4. The major benefit of an adjustable misting program is its flexibility in the growing stages of the plant. When propagated in an aeroponic chamber, newly clipped clones need to be constantly misted until rooted with a dome on top to trap humidity to the plant leaves. Once rooted, the root system needs nutrients. The nutrient interval cycles are determined in vegetative and flowering stages by root temperature. As the plant matures, the plant leaves will begin to shadow the growing chamber, reducing temperature, allowing decreasing misting time. By utilizing this procedure, the plant is allowed more oxygen intake to the root hair between feedings, achieving faster and bushier growth. In flowering, the importance of oxygen intake to the root system is staggering. Plants will go from looking beautiful to looking sick and death is inevitable from oxygen starvation.

5. Always keep a close eye on the root system inside an aeroponic chamber – even slight drying of a portion of the root system will result in tissue damage and could lead to pathogen attack.

6. Make sure to use a quality sediment free nutrient, as it’s very important not to have a mister plug up. Remember that in aeroponics, the ppm (EC) in the nutrient solution needs to be less concentrated, than other soil-less systems as the roots intakes the nutrients much more easier.
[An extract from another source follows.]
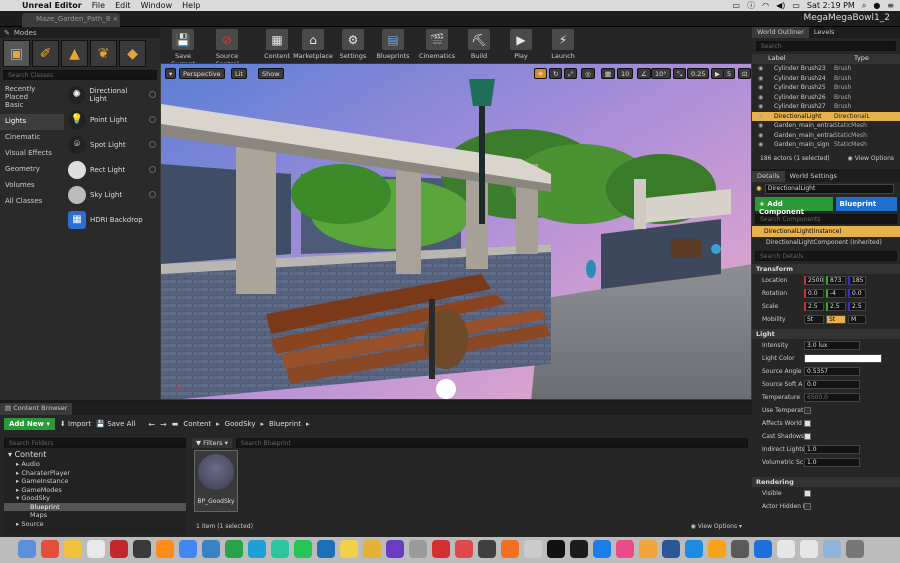 The image size is (900, 563). What do you see at coordinates (843, 358) in the screenshot?
I see `light-color-swatch` at bounding box center [843, 358].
Nutrient Uptake – Day and Night

Most plants take up nutrients by both day and night. With night time being the more dominant side. Commercial hydroponic growers of ‘heavy feeder’ crops such as cucumbers and tomatoes, experience higher nutrient uptake in the evening and into the night as the temperatures cool down the plants are able to take up more water and nutrients through increased root pressure and more suitable environmental conditions. Warmer conditions during the day, the plant will shut down photosynthesis and transpiration and thus reduce nutrient uptake, and will then feed rapidly in the evening as conditions become cooler. Calcium is taken up during the night when root pressure allows more water uptake and transpiration within the plant, carrying with it calcium into plant tissue.

The Root System

Plant roots, which end up continually submerged in a ‘deep flow’ or constant drip systems will commonly be long, thin, relatively unbranched, yellowing or brown in color and seem to be lacking in fine, fluffy root hairs. The roots which develop up above the flow or pond of nutrient with a mist are typically whiter in color, more branched out and often contain masses of very fluffy, fine, bright white root hairs.